Dazu muss man wissen, dass Carmen nicht nur Biologin ist wie ich, sondern ihre Bücher auch sehr wichtige Lebensbegleiter für mich waren und sind. Mit „Am grünen Fluss“ habe ich mich getröstet, als ich aufgrund von Pflegeaufgaben nicht so viel unterwegs sein konnte, wie ich wollte. Da konnte ich dann in ihren Texten wenigstens gedanklich an der Isar entlang spazieren und freute mich über ihre Beobachtungsgabe. Später fiel mir ihr Buch „Solange ich atme“ in die Hände und das hat mich regelrecht elektrisiert. Eine Frau, die schwimmend aus dem Osten flüchtet, zwei Jahre ins Gefängnis kommt und sich doch von nichts und niemandem hat aufhalten lassen. Forschend, reisend, schreibend hat sie alle ihre Träume umgesetzt. Zahlreiche Bücher sind erschienen, die es ermöglichen an ihren Wanderungen durch die Welt teilzunehmen. Die Mongolei oder der Ammersee, die Anden und das Elbsandsteingebirgen. Überall gibt es viel zu entdecken, Carmens Lebenslust sprüht aus jeder Zeile. So inspirierend!

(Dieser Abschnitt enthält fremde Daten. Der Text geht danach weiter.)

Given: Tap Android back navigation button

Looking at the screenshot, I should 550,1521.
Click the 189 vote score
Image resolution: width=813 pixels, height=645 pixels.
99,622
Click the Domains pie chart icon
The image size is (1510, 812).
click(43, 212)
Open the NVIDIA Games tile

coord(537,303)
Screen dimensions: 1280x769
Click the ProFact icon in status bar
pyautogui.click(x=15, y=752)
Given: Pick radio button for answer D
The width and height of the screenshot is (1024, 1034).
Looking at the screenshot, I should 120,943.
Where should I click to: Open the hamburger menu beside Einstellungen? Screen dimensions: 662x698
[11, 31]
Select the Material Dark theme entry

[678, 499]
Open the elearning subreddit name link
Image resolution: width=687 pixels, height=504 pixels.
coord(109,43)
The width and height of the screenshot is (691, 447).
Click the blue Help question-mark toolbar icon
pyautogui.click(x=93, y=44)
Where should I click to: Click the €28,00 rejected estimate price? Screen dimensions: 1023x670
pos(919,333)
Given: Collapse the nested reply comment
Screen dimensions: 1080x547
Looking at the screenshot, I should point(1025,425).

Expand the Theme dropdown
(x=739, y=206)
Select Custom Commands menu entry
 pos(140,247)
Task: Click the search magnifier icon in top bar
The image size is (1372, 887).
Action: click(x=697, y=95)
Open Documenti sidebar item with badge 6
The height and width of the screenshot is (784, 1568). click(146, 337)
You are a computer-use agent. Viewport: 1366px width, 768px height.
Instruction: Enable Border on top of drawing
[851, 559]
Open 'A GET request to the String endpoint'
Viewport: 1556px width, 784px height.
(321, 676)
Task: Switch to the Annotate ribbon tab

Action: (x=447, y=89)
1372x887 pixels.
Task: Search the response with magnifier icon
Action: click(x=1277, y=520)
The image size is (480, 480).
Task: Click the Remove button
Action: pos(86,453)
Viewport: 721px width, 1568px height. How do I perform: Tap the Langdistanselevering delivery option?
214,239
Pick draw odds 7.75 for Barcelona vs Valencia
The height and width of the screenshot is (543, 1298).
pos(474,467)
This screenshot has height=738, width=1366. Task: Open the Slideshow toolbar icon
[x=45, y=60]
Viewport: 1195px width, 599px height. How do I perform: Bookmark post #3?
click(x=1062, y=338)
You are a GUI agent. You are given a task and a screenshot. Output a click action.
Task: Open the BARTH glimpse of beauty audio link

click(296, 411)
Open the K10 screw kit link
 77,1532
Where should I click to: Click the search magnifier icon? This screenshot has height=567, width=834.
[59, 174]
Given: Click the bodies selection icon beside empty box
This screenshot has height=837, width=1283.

Also, natürlich wollte ich sie endlich live treffen und ihre Ammersee-Beschreibungen real erkunden. Selbstverständlich war es mir aber genauso wichtig meine Schwestern zu sehen. Die Lösung? Mit dem Fahrrad morgens 12 km zum Lußsee gestrampelt, mit den Lieben im klaren Wasser geplanscht und geplaudert und dann, als die Sonne schon ordentlich hoch stand, die 38 km nach Schondorf am Ammersee unter die Pedale genommen. Die bayerischen Radwege waren meinem Vorhaben wohlgesonnen, es gibt sehr wunderbare Strecken und während die Aussicht von Hochhaus zu Feld und Wald wechselte, rauschten die Kilometer nur so dahin.

„Es ist als ob wir uns schon ewig kennen“, lachte Carmen später, als wir bei Ananas und Aprikosen plaudernd von einem Thema zum anderen sprangen und schließlich auch noch im seidigen Ammersee-Wasser den Blick auf die Berge genossen.

Frisch gestärkt und mit Büchern bepackt, nahm ich dann auch den Rückweg unter die Pedale, ließ mich vom bayerischen Wüstenwind vorantreiben und war so pünktlich zurück, dass Zeit für eine Dusche blieb, ehe ich wieder im Sattel saß, denn die Familie hatte beschlossen beim Thailänder zu Abend zu essen.

Erst als es schon dunkel war, pedalierte ich die letzten Kilometer des Tages zu meinem Quartier.

95 Kilometer standen am Schluss auf dem Tacho. Kein Trainingsplan hätte mir so etwas vorgeschlagen, meine Sportuhr blinkte, das wäre ineffektiv, aber immerhin gab sie zu, es diene dem „Formerhalt“.

Na gut, ich sage, es war ein genialer Tag, die Nase in den Wind gereckt, die Haut Salz verkrustet und sehr viel Himmel über mir, alle Momente getragen von dem Wunsch mit wunderbaren Menschen zusammen zu sein. Was für ein Geschenk so durch die sonnige Welt zu rollen!